O uso pretérito de drogas não é crime, mas o porte presente é: lições do STF e de Bezerra da Silva

12 de novembro de 2011

O porte de drogas para consumo pessoal é o assunto do momento. Por isso, no presente post, retomaremos o exame do art. 28 da Lei n. 11.343/2006, o qual considera crime essa conduta. Trataremos de um aspecto bem específico desse delito de menor potencial ofensivo: a atipicidade do ato de receber a droga e consumi-la imediatamente.

No crime de porte para uso pessoal (art. 28 da Lei n. 11.343/2006), os núcleos do tipo são os seguintes: “adquirir” (obter através de comprar, troca ou a título gratuito), “guardar” (conservar para outrem), “ter em depósito” (manter armazenado para si próprio), “transportar” (levar de um local para outro) ou “trazer consigo” (ter a droga junto a si). 

Observe-se que, por força da descrição normativa do crime em tela, o agente que é surpreendido fumando maconha enquadra-se no núcleo “trazer consigo”. Contudo, se o agente é surpreendido após ter consumido a droga não comete crime algum. De fato, o art. 28 da Lei n. 11.343/2006 não pune o uso passado da droga, mas apenas o seu porte presente. Segundo Fernando Capez, isso se justifica, “[…] pois o que a lei visa é coibir o perigo social representado pela detenção, evitando a circulação da droga pela sociedade, ainda que a finalidade do sujeito seja apenas o consumo pessoal”.[2]

Por isso, o entendimento cristalizado no seguinte precedente do STF da lavra do Ministro Sepúlveda Pertence, embora cunhado ao tempo da Lei n. 6.368/1976, permanece atual e aplicável aos casos regidos pela Lei n. 11.343/2006:

 “É mais que razoável o entendimento dos que entendem não realizado o tipo do art. 16 da Lei de entorpecentes (L. 6.368/76) na conduta de quem, recebendo de terceiro a droga, para uso próprio, incontinenti, a consome: a incriminação do porte de tóxico para uso próprio só se pode explicar – segundo a doutrina subjacente à lei – como delito contra a saúde pública, que se insere entre os crimes contra a incolumidade pública, que só se configuram em fatos que “acarretam situação de perigo a indeterminado ou não individuado grupo de pessoas(Hungria).[1]
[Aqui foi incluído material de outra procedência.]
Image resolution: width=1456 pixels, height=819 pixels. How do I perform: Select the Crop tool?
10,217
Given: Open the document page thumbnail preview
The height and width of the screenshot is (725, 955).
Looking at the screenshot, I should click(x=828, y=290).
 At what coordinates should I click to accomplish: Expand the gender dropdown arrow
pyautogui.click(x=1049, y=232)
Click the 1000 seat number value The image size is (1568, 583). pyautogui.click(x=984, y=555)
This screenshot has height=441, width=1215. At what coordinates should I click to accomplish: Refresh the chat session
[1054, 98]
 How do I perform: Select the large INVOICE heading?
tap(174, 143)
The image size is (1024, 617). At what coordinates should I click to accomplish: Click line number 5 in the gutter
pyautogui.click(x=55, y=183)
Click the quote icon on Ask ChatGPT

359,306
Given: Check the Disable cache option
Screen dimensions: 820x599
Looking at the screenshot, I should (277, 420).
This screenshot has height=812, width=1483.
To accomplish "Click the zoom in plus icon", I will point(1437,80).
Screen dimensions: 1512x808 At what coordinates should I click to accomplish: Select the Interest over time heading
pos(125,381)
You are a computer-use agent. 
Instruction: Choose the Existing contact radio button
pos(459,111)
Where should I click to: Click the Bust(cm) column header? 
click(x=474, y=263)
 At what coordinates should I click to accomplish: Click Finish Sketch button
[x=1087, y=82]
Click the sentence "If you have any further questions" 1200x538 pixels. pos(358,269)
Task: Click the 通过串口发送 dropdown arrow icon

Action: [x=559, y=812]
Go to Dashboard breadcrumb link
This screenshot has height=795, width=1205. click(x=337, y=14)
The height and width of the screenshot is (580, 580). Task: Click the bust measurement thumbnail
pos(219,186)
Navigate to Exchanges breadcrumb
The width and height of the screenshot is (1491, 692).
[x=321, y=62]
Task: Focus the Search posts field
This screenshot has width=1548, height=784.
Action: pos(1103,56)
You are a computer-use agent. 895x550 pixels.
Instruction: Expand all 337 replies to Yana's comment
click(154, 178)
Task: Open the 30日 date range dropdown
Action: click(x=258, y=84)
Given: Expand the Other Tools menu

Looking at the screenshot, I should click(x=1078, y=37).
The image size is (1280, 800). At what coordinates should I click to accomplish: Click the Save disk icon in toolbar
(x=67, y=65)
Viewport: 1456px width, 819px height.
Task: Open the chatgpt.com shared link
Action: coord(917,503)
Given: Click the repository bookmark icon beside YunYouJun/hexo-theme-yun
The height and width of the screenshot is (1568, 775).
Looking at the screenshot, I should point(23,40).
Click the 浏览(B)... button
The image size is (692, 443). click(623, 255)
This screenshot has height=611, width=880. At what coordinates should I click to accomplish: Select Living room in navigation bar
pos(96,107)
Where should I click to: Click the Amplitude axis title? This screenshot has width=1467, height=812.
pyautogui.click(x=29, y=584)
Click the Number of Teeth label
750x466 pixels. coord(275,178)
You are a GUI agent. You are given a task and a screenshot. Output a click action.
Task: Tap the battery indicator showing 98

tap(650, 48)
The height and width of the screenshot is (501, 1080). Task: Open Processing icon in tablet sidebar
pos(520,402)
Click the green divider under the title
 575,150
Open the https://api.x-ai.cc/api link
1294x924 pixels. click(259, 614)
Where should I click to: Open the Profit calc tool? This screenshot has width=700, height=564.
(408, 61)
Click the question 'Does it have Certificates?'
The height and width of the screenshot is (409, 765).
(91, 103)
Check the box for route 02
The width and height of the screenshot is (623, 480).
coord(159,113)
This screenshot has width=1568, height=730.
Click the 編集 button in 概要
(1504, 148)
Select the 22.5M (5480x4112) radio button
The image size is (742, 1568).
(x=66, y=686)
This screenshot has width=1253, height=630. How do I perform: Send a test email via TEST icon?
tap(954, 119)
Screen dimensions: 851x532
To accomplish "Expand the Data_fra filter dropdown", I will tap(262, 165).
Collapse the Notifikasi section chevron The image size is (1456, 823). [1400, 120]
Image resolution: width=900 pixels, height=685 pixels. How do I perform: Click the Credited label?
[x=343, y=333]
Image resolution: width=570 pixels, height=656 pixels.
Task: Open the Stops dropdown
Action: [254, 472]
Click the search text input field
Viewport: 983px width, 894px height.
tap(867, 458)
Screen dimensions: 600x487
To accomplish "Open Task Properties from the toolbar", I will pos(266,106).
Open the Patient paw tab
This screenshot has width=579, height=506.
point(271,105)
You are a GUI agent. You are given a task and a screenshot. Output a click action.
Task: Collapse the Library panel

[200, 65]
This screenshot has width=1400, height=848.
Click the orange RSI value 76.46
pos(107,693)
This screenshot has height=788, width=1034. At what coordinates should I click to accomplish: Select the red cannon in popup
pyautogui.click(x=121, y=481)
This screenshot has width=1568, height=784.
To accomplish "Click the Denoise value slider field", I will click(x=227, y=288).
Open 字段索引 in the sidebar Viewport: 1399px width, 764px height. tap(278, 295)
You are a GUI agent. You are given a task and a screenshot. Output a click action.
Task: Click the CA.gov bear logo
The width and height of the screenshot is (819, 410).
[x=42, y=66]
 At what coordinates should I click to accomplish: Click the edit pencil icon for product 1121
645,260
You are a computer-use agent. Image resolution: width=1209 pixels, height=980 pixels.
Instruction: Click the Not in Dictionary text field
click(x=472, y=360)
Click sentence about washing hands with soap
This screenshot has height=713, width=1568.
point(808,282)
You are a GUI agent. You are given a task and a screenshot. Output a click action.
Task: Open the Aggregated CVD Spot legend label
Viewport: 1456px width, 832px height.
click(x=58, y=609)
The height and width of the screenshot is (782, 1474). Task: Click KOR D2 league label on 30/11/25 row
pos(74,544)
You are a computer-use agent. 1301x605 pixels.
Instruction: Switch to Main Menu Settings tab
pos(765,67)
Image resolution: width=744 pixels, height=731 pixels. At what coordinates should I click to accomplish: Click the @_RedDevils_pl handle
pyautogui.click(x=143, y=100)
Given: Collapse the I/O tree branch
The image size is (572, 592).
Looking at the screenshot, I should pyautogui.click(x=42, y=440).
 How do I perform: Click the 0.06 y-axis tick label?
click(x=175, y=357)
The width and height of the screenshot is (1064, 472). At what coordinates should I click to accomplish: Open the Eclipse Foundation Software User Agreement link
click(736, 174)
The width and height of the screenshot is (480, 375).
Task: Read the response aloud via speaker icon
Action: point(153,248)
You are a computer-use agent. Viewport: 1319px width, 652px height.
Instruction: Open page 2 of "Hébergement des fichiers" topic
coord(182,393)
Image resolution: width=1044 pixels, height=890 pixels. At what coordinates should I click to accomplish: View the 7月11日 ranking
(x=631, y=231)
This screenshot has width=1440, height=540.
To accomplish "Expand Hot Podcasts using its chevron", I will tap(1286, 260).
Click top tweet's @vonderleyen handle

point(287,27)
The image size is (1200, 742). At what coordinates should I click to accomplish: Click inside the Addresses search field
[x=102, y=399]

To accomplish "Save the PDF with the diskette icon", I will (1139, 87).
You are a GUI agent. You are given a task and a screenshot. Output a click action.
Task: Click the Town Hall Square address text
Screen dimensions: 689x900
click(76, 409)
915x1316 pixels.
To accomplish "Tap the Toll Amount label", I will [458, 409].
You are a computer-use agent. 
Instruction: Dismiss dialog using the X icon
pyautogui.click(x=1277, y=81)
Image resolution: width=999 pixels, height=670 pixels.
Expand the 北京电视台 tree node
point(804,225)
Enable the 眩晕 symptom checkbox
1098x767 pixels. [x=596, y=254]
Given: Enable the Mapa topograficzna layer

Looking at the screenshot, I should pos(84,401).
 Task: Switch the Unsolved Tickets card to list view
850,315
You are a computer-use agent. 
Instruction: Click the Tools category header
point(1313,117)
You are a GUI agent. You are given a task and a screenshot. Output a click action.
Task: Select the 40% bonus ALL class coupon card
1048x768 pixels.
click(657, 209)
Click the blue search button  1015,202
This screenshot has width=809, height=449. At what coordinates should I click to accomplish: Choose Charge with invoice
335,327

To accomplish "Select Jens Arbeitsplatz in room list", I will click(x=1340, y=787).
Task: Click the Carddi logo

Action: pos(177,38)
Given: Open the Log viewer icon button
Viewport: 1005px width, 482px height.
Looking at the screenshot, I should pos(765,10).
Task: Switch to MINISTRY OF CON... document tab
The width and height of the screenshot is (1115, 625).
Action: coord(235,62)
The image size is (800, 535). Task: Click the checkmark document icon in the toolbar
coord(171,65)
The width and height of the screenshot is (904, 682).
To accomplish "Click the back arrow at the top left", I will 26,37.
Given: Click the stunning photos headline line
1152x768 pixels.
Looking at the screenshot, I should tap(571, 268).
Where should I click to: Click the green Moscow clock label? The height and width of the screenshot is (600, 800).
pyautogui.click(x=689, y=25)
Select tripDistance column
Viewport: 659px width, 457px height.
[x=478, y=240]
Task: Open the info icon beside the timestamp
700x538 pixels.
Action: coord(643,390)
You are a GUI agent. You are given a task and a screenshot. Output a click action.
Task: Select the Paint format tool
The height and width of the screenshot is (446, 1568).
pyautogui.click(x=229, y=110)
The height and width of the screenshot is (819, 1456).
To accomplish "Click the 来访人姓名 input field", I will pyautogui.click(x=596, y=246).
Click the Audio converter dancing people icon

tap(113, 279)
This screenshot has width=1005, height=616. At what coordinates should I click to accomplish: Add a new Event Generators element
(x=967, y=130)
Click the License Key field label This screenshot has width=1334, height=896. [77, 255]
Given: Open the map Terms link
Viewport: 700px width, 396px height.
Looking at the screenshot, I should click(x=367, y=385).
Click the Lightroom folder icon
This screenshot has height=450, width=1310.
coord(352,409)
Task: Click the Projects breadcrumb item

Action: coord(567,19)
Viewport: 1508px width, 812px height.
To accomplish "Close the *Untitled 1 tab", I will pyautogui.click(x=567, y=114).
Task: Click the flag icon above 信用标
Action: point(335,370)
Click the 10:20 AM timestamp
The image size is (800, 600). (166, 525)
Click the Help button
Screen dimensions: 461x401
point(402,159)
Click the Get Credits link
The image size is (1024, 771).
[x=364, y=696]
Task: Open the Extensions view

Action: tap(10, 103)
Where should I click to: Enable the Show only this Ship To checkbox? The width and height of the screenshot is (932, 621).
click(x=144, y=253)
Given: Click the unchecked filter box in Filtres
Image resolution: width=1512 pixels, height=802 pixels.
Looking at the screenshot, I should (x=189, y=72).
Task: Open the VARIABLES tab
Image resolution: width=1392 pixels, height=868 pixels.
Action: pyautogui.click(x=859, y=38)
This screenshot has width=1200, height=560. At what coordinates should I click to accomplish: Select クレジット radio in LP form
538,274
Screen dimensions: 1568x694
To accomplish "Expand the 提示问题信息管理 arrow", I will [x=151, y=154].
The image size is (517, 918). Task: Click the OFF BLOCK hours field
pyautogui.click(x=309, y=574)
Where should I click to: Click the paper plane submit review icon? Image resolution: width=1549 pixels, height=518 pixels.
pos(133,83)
De acerta forma, a referida lição jurisprudencial, em muito, assemelha-se com os seguintes versos de samba do saudoso Bezerra da Silva (1927-2005):

 “Não tem flagrante porque a fumaça já subiu pra cuca diz aí; Não tem flagrante porque a fumaça já subiu pra cuca; Deixando os tiras na maior sinuca; E a malandragem sem nada entender”. (…) Quem apertou, queimou já está feito; Se não tiver a prova do flagrante nos autos do inquérito fica sem efeito; (…)Quando a malandragem é perfeita ela queima o bagulho e sacode poeira; Se quiser me levar eu vou, nesse flagrante forjado eu vou; Mas na frente do homem da capa preta é que a gente vai saber quem foi que errou.”


[1] STF, HC 79189, Relator:  Min. Sepúlveda Pertence, Primeira Turma, julgado em 12/12/2000, DJ 09-03-2001 PP-00103.

[2] CAPEZ, Fernando. Curso de Direito Penal: legislação especial, v. IV. 3ª ed. São Paulo: Saraiva, 2008, p. 701.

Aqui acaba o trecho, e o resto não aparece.